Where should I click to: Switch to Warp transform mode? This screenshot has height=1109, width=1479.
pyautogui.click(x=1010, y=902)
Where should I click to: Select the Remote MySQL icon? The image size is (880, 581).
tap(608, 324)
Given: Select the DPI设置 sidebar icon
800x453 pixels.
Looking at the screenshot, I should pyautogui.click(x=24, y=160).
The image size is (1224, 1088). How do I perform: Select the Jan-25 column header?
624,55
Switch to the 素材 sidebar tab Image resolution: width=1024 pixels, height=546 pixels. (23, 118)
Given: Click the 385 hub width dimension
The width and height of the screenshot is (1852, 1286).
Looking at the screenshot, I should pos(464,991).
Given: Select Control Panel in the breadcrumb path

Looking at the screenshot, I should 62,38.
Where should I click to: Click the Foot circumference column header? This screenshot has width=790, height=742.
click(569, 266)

________

■ PROBLEM TO SOLVE
Retype every record above exactly as it appears.

■ EXERCISE OUTPUT
Where should I click to: Switch to Warp transform mode? This screenshot has height=1109, width=1479.
pyautogui.click(x=1010, y=902)
Where should I click to: Select the Remote MySQL icon? The image size is (880, 581).
tap(608, 324)
Given: Select the DPI设置 sidebar icon
800x453 pixels.
Looking at the screenshot, I should pyautogui.click(x=24, y=160).
The image size is (1224, 1088). How do I perform: Select the Jan-25 column header?
624,55
Switch to the 素材 sidebar tab Image resolution: width=1024 pixels, height=546 pixels. (23, 118)
Given: Click the 385 hub width dimension
The width and height of the screenshot is (1852, 1286).
Looking at the screenshot, I should pos(464,991).
Given: Select Control Panel in the breadcrumb path

Looking at the screenshot, I should 62,38.
Where should I click to: Click the Foot circumference column header? This screenshot has width=790, height=742.
click(569, 266)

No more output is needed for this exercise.